> _Stored items_:
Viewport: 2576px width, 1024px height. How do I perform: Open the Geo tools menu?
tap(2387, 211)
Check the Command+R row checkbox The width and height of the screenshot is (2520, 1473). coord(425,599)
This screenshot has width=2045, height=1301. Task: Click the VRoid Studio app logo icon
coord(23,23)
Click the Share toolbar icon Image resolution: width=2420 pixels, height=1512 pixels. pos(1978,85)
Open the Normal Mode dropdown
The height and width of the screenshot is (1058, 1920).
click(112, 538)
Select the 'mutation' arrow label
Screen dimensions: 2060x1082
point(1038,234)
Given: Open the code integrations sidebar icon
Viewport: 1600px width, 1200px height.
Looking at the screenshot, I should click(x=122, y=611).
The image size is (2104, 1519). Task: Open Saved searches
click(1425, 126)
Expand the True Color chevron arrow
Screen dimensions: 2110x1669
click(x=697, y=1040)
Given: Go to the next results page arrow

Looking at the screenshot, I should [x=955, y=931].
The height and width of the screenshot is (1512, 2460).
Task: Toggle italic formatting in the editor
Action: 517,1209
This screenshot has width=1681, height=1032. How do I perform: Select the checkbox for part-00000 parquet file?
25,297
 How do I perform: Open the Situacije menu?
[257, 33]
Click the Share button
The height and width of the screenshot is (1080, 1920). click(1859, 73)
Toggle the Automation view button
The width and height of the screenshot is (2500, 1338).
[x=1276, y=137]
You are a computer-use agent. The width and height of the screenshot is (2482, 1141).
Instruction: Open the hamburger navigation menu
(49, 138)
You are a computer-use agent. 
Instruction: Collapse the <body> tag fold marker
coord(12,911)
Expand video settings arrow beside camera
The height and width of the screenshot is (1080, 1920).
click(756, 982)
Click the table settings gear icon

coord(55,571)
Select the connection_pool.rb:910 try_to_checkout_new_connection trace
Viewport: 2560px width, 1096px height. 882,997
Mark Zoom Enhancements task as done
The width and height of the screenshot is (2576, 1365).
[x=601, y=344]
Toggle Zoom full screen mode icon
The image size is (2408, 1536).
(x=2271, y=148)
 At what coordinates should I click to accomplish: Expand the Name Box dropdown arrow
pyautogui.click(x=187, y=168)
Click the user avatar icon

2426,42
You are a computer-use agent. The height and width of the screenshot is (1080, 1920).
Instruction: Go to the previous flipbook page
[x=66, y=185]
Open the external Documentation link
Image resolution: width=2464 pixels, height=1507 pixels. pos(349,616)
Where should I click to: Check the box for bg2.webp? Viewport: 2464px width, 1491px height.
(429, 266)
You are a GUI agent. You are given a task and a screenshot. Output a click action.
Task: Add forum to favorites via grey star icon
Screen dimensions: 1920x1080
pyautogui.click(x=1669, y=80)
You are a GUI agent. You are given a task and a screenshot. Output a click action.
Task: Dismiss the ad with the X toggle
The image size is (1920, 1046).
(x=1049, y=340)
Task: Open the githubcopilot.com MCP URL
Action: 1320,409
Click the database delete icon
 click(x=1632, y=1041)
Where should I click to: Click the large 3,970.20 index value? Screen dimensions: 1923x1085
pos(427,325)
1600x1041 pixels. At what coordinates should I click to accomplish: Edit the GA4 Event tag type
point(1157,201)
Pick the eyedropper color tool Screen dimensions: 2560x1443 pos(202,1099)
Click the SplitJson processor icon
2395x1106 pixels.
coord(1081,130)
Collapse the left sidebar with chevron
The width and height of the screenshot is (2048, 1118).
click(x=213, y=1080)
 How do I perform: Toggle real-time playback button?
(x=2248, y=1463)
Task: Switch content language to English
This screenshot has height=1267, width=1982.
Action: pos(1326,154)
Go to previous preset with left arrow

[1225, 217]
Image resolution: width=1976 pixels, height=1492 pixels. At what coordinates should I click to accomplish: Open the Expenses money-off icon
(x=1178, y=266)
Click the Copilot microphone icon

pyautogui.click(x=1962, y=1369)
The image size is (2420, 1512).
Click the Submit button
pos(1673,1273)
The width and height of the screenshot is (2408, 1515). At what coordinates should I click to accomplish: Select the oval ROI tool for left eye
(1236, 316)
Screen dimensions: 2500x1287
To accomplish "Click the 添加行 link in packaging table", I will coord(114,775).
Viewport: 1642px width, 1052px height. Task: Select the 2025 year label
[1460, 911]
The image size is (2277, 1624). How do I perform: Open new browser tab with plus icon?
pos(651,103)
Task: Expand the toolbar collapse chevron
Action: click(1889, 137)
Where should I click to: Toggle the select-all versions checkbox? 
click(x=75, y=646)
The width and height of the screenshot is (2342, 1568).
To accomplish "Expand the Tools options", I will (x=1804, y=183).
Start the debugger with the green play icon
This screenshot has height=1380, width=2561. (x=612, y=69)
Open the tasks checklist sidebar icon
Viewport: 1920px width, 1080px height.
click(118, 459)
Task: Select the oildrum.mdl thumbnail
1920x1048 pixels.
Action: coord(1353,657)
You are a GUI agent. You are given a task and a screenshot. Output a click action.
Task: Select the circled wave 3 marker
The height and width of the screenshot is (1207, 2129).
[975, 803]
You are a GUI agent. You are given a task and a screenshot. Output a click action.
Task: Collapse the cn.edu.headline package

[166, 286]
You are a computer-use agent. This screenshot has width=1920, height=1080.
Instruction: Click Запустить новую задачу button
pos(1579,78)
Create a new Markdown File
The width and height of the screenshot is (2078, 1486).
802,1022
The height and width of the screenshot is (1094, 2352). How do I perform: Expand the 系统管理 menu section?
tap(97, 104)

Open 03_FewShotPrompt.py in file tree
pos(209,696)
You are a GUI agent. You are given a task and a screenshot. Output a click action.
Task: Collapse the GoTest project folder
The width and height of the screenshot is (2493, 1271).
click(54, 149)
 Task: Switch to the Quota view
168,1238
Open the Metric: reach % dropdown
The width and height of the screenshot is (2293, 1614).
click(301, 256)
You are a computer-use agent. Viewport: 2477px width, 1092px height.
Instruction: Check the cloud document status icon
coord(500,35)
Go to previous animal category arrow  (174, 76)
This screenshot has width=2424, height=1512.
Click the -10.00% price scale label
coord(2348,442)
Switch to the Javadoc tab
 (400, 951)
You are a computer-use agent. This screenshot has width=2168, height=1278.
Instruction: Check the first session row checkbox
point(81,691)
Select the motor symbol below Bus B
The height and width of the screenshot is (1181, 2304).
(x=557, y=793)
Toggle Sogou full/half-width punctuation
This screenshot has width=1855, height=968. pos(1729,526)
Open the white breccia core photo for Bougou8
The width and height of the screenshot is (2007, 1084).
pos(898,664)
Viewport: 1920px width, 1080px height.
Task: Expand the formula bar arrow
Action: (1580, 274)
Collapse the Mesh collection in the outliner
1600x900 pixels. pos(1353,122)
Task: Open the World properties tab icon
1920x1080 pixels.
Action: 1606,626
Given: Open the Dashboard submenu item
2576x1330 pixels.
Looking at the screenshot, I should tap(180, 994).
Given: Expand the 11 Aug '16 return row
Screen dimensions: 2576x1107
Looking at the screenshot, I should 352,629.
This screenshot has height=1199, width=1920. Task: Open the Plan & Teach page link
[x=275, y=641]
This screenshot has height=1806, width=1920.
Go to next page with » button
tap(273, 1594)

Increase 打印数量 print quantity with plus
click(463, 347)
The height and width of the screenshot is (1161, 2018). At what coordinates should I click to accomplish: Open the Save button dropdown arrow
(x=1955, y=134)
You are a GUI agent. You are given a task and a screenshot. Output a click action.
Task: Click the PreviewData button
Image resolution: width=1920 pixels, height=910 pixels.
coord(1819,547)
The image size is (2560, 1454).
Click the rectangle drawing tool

> _Assigned task_: All records shown above must be set down again verbatim.

> _Exercise response_:
Viewport: 2576px width, 1024px height. How do I perform: Open the Geo tools menu?
tap(2387, 211)
Check the Command+R row checkbox The width and height of the screenshot is (2520, 1473). coord(425,599)
This screenshot has width=2045, height=1301. Task: Click the VRoid Studio app logo icon
coord(23,23)
Click the Share toolbar icon Image resolution: width=2420 pixels, height=1512 pixels. pos(1978,85)
Open the Normal Mode dropdown
The height and width of the screenshot is (1058, 1920).
click(112, 538)
Select the 'mutation' arrow label
Screen dimensions: 2060x1082
point(1038,234)
Given: Open the code integrations sidebar icon
Viewport: 1600px width, 1200px height.
Looking at the screenshot, I should click(x=122, y=611).
The image size is (2104, 1519). Task: Open Saved searches
click(1425, 126)
Expand the True Color chevron arrow
Screen dimensions: 2110x1669
click(x=697, y=1040)
Given: Go to the next results page arrow

Looking at the screenshot, I should [x=955, y=931].
The height and width of the screenshot is (1512, 2460).
Task: Toggle italic formatting in the editor
Action: 517,1209
This screenshot has width=1681, height=1032. How do I perform: Select the checkbox for part-00000 parquet file?
25,297
 How do I perform: Open the Situacije menu?
[257, 33]
Click the Share button
The height and width of the screenshot is (1080, 1920). click(1859, 73)
Toggle the Automation view button
The width and height of the screenshot is (2500, 1338).
[x=1276, y=137]
You are a computer-use agent. The width and height of the screenshot is (2482, 1141).
Instruction: Open the hamburger navigation menu
(49, 138)
You are a computer-use agent. 
Instruction: Collapse the <body> tag fold marker
coord(12,911)
Expand video settings arrow beside camera
The height and width of the screenshot is (1080, 1920).
click(756, 982)
Click the table settings gear icon

coord(55,571)
Select the connection_pool.rb:910 try_to_checkout_new_connection trace
Viewport: 2560px width, 1096px height. 882,997
Mark Zoom Enhancements task as done
The width and height of the screenshot is (2576, 1365).
[x=601, y=344]
Toggle Zoom full screen mode icon
The image size is (2408, 1536).
(x=2271, y=148)
 At what coordinates should I click to accomplish: Expand the Name Box dropdown arrow
pyautogui.click(x=187, y=168)
Click the user avatar icon

2426,42
You are a computer-use agent. The height and width of the screenshot is (1080, 1920).
Instruction: Go to the previous flipbook page
[x=66, y=185]
Open the external Documentation link
Image resolution: width=2464 pixels, height=1507 pixels. pos(349,616)
Where should I click to: Check the box for bg2.webp? Viewport: 2464px width, 1491px height.
(429, 266)
You are a GUI agent. You are given a task and a screenshot. Output a click action.
Task: Add forum to favorites via grey star icon
Screen dimensions: 1920x1080
pyautogui.click(x=1669, y=80)
You are a GUI agent. You are given a task and a screenshot. Output a click action.
Task: Dismiss the ad with the X toggle
The image size is (1920, 1046).
(x=1049, y=340)
Task: Open the githubcopilot.com MCP URL
Action: 1320,409
Click the database delete icon
 click(x=1632, y=1041)
Where should I click to: Click the large 3,970.20 index value? Screen dimensions: 1923x1085
pos(427,325)
1600x1041 pixels. At what coordinates should I click to accomplish: Edit the GA4 Event tag type
point(1157,201)
Pick the eyedropper color tool Screen dimensions: 2560x1443 pos(202,1099)
Click the SplitJson processor icon
2395x1106 pixels.
coord(1081,130)
Collapse the left sidebar with chevron
The width and height of the screenshot is (2048, 1118).
click(x=213, y=1080)
 How do I perform: Toggle real-time playback button?
(x=2248, y=1463)
Task: Switch content language to English
This screenshot has height=1267, width=1982.
Action: pos(1326,154)
Go to previous preset with left arrow

[1225, 217]
Image resolution: width=1976 pixels, height=1492 pixels. At what coordinates should I click to accomplish: Open the Expenses money-off icon
(x=1178, y=266)
Click the Copilot microphone icon

pyautogui.click(x=1962, y=1369)
The image size is (2420, 1512).
Click the Submit button
pos(1673,1273)
The width and height of the screenshot is (2408, 1515). At what coordinates should I click to accomplish: Select the oval ROI tool for left eye
(1236, 316)
Screen dimensions: 2500x1287
To accomplish "Click the 添加行 link in packaging table", I will coord(114,775).
Viewport: 1642px width, 1052px height. Task: Select the 2025 year label
[1460, 911]
The image size is (2277, 1624). How do I perform: Open new browser tab with plus icon?
pos(651,103)
Task: Expand the toolbar collapse chevron
Action: click(1889, 137)
Where should I click to: Toggle the select-all versions checkbox? 
click(x=75, y=646)
The width and height of the screenshot is (2342, 1568).
To accomplish "Expand the Tools options", I will (x=1804, y=183).
Start the debugger with the green play icon
This screenshot has height=1380, width=2561. (x=612, y=69)
Open the tasks checklist sidebar icon
Viewport: 1920px width, 1080px height.
click(118, 459)
Task: Select the oildrum.mdl thumbnail
1920x1048 pixels.
Action: coord(1353,657)
You are a GUI agent. You are given a task and a screenshot. Output a click action.
Task: Select the circled wave 3 marker
The height and width of the screenshot is (1207, 2129).
[975, 803]
You are a GUI agent. You are given a task and a screenshot. Output a click action.
Task: Collapse the cn.edu.headline package

[166, 286]
You are a computer-use agent. This screenshot has width=1920, height=1080.
Instruction: Click Запустить новую задачу button
pos(1579,78)
Create a new Markdown File
The width and height of the screenshot is (2078, 1486).
802,1022
The height and width of the screenshot is (1094, 2352). How do I perform: Expand the 系统管理 menu section?
tap(97, 104)

Open 03_FewShotPrompt.py in file tree
pos(209,696)
You are a GUI agent. You are given a task and a screenshot. Output a click action.
Task: Collapse the GoTest project folder
The width and height of the screenshot is (2493, 1271).
click(54, 149)
 Task: Switch to the Quota view
168,1238
Open the Metric: reach % dropdown
The width and height of the screenshot is (2293, 1614).
click(301, 256)
You are a computer-use agent. Viewport: 2477px width, 1092px height.
Instruction: Check the cloud document status icon
coord(500,35)
Go to previous animal category arrow  (174, 76)
This screenshot has width=2424, height=1512.
Click the -10.00% price scale label
coord(2348,442)
Switch to the Javadoc tab
 (400, 951)
You are a computer-use agent. This screenshot has width=2168, height=1278.
Instruction: Check the first session row checkbox
point(81,691)
Select the motor symbol below Bus B
The height and width of the screenshot is (1181, 2304).
(x=557, y=793)
Toggle Sogou full/half-width punctuation
This screenshot has width=1855, height=968. pos(1729,526)
Open the white breccia core photo for Bougou8
The width and height of the screenshot is (2007, 1084).
pos(898,664)
Viewport: 1920px width, 1080px height.
Task: Expand the formula bar arrow
Action: (1580, 274)
Collapse the Mesh collection in the outliner
1600x900 pixels. pos(1353,122)
Task: Open the World properties tab icon
1920x1080 pixels.
Action: 1606,626
Given: Open the Dashboard submenu item
2576x1330 pixels.
Looking at the screenshot, I should tap(180, 994).
Given: Expand the 11 Aug '16 return row
Screen dimensions: 2576x1107
Looking at the screenshot, I should 352,629.
This screenshot has height=1199, width=1920. Task: Open the Plan & Teach page link
[x=275, y=641]
This screenshot has height=1806, width=1920.
Go to next page with » button
tap(273, 1594)

Increase 打印数量 print quantity with plus
click(463, 347)
The height and width of the screenshot is (1161, 2018). At what coordinates should I click to accomplish: Open the Save button dropdown arrow
(x=1955, y=134)
You are a GUI agent. You are given a task and a screenshot. Output a click action.
Task: Click the PreviewData button
Image resolution: width=1920 pixels, height=910 pixels.
coord(1819,547)
The image size is (2560, 1454).
Click the rectangle drawing tool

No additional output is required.